Wie in dem ursprünglichen Konzept mit Bürgern und Unternehmen aus der Region als stillen Gesellschaftern angedacht, kann durch Engagement aus dem Umfeld des Bades – sowohl von Nutzern als auch von Unternehmern und Unternehmen, für die das Bad ein wichtiger Standortfaktor ist, ein breiter Rückhalt in der Bevölkerung (wieder) entstehen und damit eine umfassende Unterstützung sichergestellt werden.
Gerade in dem notwendigen Klimawandelanpassungsprozess wäre es töricht und unagemessen, ein Juwel wie das Revitalbad zu schließen. Im Gegenteil, es sollten weitere Einrichtungen hinzukommen um eine auch bei wärmeren Wintern und heißeren Sommern attraktive Infrastruktur für Touristen, aber auch für die Bevölkerung aufzubauen. Gerade wird in St. Blasien das ehemalige Sanatorium in exclusive Appartments umgebaut – auch diese neuen Bürger, egal ob sie dort als Haupt- oder Nebenwohnsitz leben werden, setzen auf eine attraktive Infrastruktur.
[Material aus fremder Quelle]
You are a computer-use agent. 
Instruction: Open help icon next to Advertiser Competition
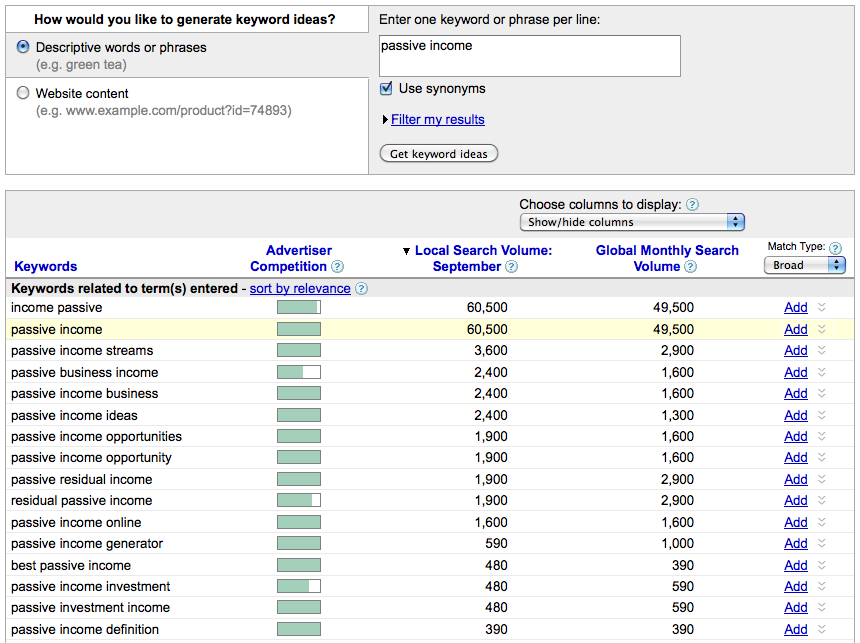338,267
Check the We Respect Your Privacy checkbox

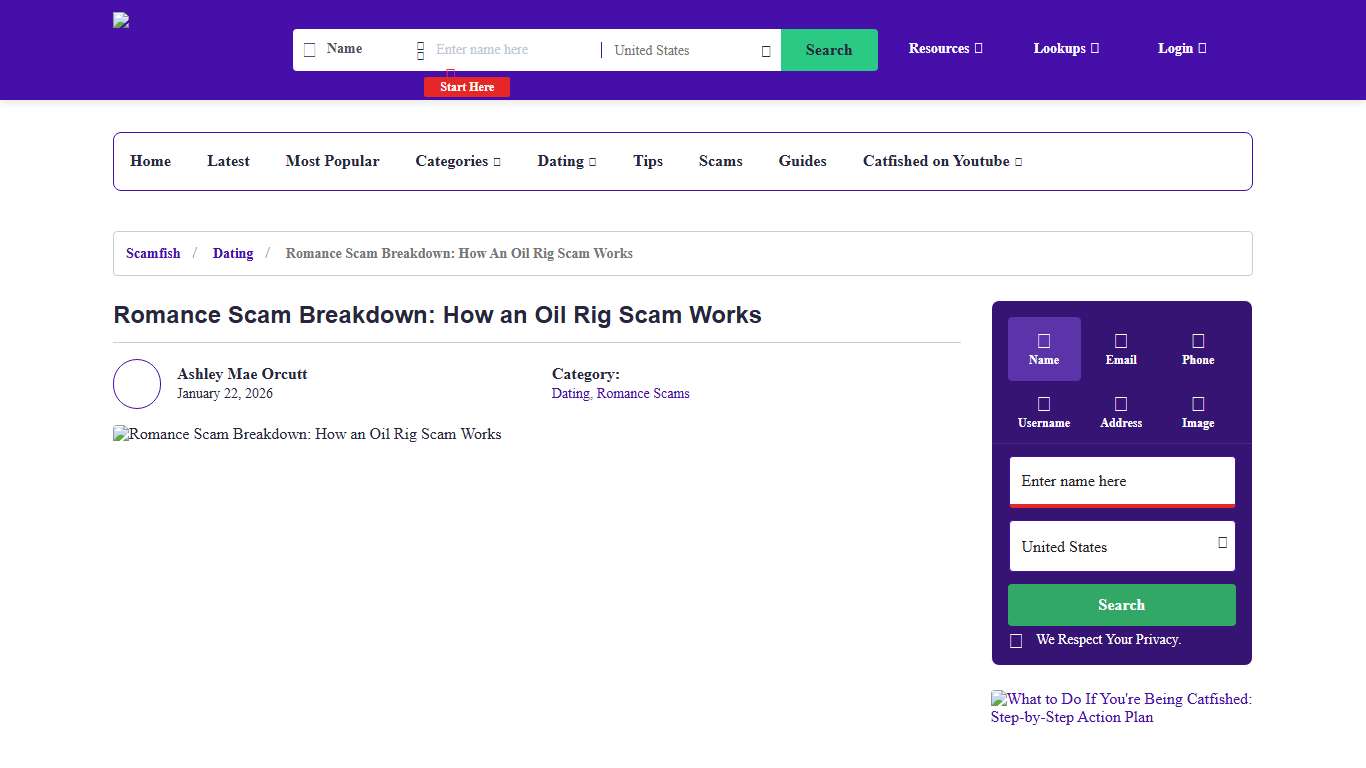click(1017, 640)
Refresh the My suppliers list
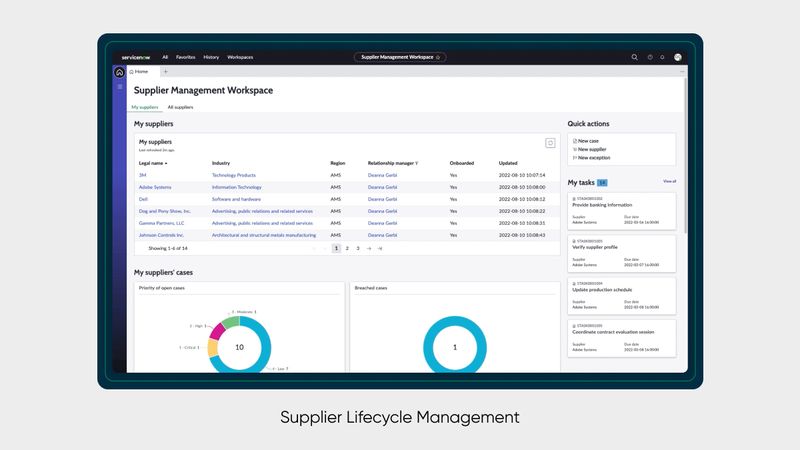 [550, 144]
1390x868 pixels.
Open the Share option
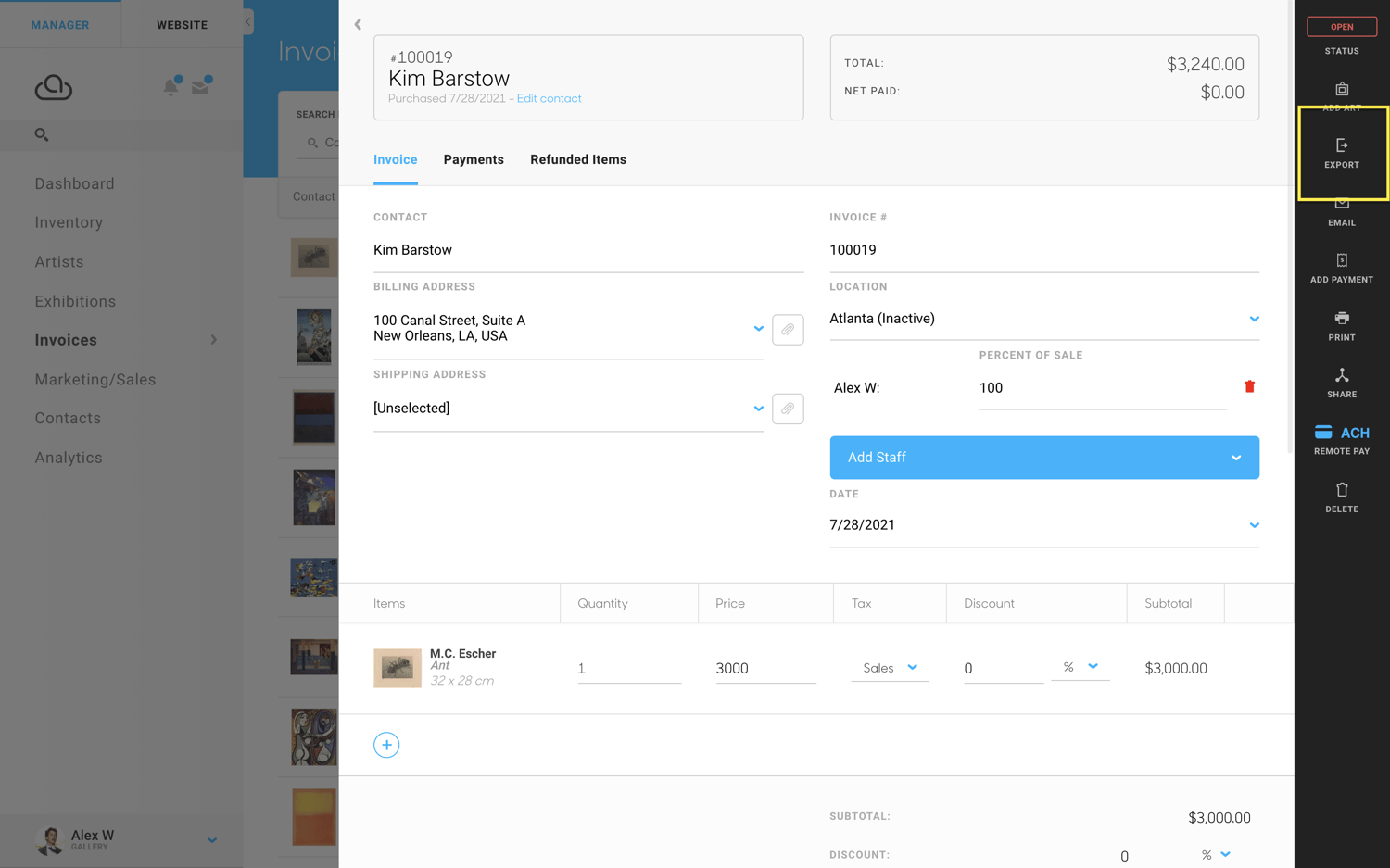point(1342,382)
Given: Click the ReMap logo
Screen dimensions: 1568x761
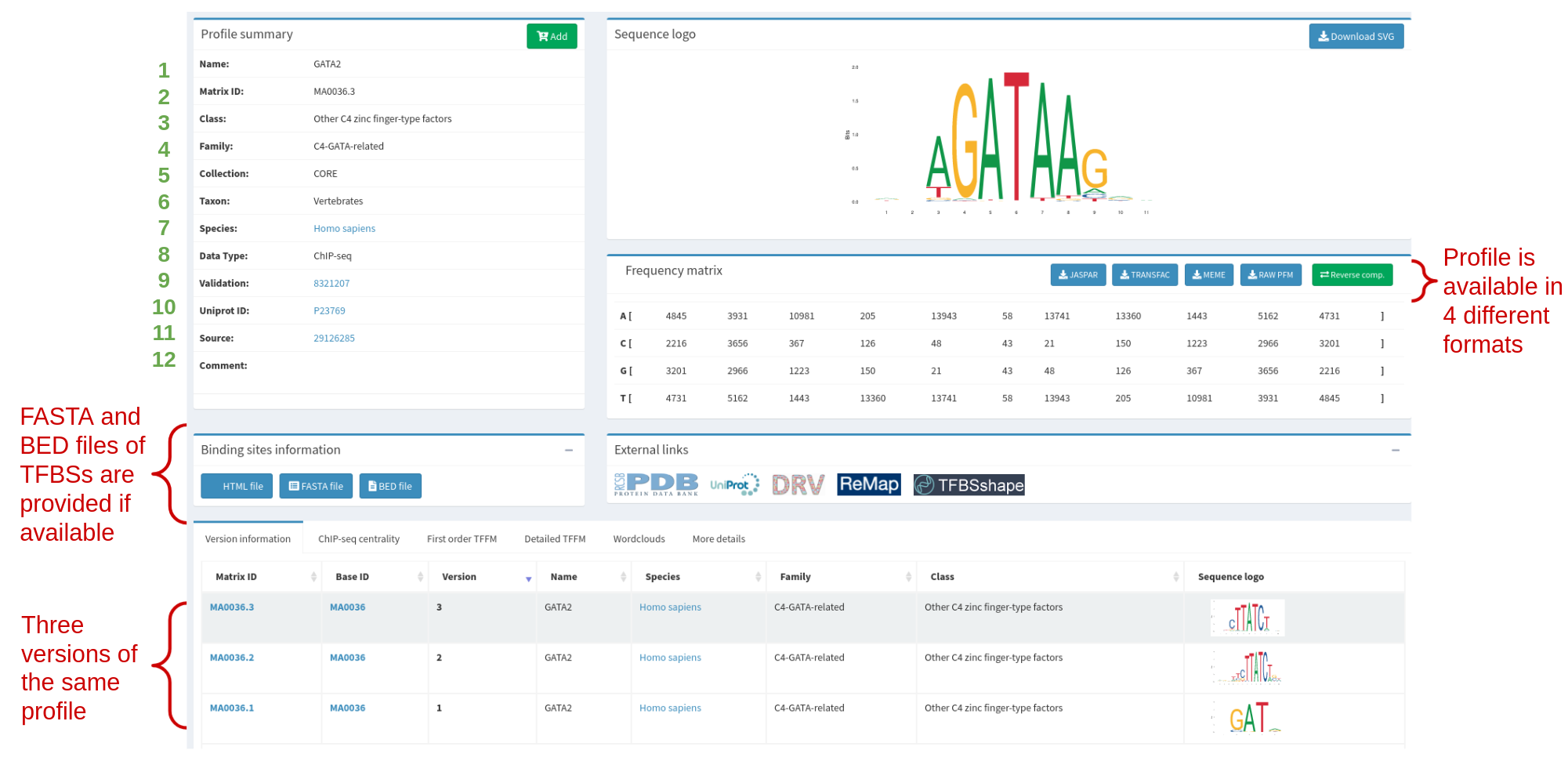Looking at the screenshot, I should coord(868,484).
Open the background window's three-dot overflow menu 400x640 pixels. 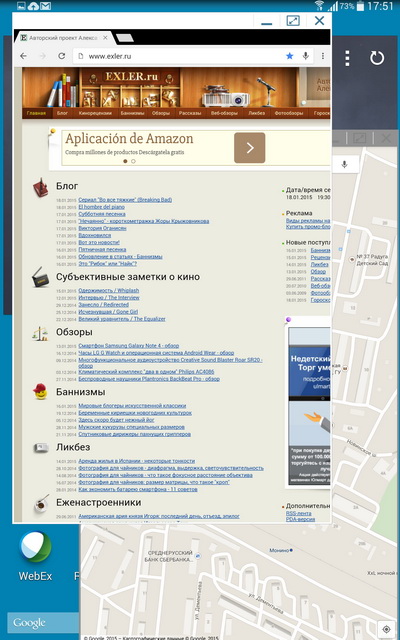tap(347, 58)
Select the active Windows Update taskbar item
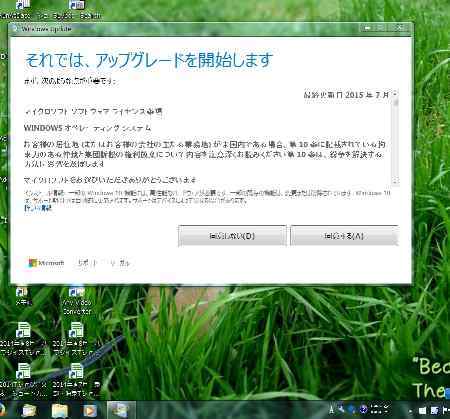Viewport: 450px width, 419px height. (x=121, y=410)
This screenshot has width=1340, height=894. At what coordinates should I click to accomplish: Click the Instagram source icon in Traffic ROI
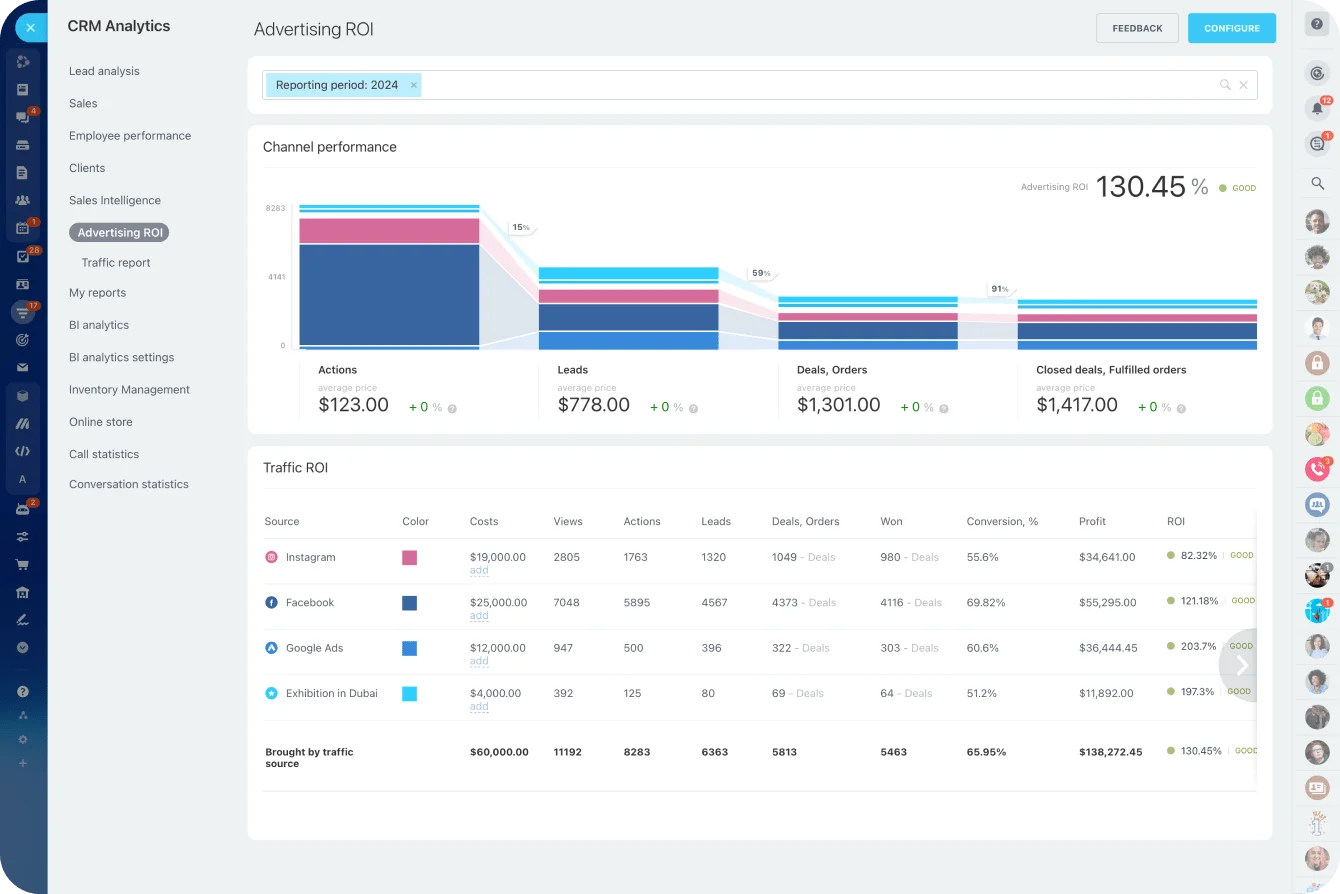pos(271,557)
Schlussendlich ist das Revitalbad zwar formell Eigentum der Stadt St. Blasien, es ist aber für alle umliegenden Gemeinden, ihren Fremdenverkehr und ihre Bewohner, ein wichtiger Faktor in Bezug auf Attraktivität und Lebensqualität. Allein im Gemeindeverwaltungsverband St. Blasien mit seinen 7 Gemeinden verzeichnet der Tourismusbericht des Landkreises Waldshut in 2024 knapp 850.000 touristische Übernachtungen. Gerade in Zeiten knapper Kassen ist es wichtig, dass die Kommunen zusammenarbeiten, sich gegenseitig unterstützen und gemeinsam die Attraktivität der Region erhöhen. Wenn beispielsweise die Trägerschaft des Revitalbades von der Stadt St. Blasien an den Gemeindeverwaltungsverband übergehen würde, würde sich der notwendige Zuschuss des Bades – kein öffentliches Bad kann ohne Zuschüsse betrieben werden – auf mehr Kommunen und wesentlich mehr touristische Übernachtungen verteilen und so für alle Beteiligten tragbar werden.